4) Pool Repairs Are Expensive
If you thought maintaining a pool was expensive, wait till you get the bill for repairs. A small tear in your vinyl liner can cost $200 to replace. Replacing the whole liner costs $1,700. Repairing a small leak in your pool can cost $350. Repairing a larger plumbing problem could cost $1,000 or more.
That’s why, if you buy a house with a pool, it’s a good idea to add pool coverage to your home warranty plan. Home warranty pool coverage can defray the cost of repairing or replacing many components of your pool, including pool pump replacement, blower motor and timer replacement, pool sweep replacement, and plumbing and electrical repair.

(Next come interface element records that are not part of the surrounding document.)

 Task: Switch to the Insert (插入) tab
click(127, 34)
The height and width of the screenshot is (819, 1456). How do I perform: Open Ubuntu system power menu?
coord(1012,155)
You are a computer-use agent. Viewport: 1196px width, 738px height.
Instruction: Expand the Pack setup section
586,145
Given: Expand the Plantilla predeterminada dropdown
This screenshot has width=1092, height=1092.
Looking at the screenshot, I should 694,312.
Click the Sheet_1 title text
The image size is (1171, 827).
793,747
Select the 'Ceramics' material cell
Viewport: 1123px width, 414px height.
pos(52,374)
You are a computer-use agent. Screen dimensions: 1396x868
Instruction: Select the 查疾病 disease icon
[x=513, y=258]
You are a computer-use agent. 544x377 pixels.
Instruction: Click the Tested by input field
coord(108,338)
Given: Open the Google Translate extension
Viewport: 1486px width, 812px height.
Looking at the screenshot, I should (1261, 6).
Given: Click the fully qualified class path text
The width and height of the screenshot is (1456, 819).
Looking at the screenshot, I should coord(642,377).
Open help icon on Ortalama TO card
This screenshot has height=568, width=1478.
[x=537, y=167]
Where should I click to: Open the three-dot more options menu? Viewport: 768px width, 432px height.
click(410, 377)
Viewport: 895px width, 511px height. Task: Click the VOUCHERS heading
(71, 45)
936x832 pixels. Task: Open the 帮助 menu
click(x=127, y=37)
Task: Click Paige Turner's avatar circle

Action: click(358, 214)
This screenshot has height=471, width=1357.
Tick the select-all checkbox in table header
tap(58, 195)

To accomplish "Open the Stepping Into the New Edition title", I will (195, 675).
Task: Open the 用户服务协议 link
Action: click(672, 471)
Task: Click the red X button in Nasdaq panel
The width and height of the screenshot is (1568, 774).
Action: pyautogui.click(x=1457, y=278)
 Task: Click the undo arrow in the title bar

5) Resale Value Isn’t as High as You’d Expect
Many homeowners install a pool hoping that it will boost the resale value of their home. However, pools do not add enough resale value to your home to recoup the cost of installation. Most homeowners who add a pool are disappointed to find that they can only recover about half the cost of installing the pool when they sell. Surveys have found that a backyard pool is the least appealing of all outdoor features among home buyers, many of whom are put off by the amount of maintenance a pool requires.
Of course, that’s not to say putting in a backyard pool isn’t worth it; you and your family will get many hours of enjoyment out of your pool, and even more so if you live in a region where pools can be used year-round. And, while a pool might not attract every buyer, it only takes one person to buy a house. Add pool coverage to your home warranty, so you can make the most of your pool without facing big surprise repair bills.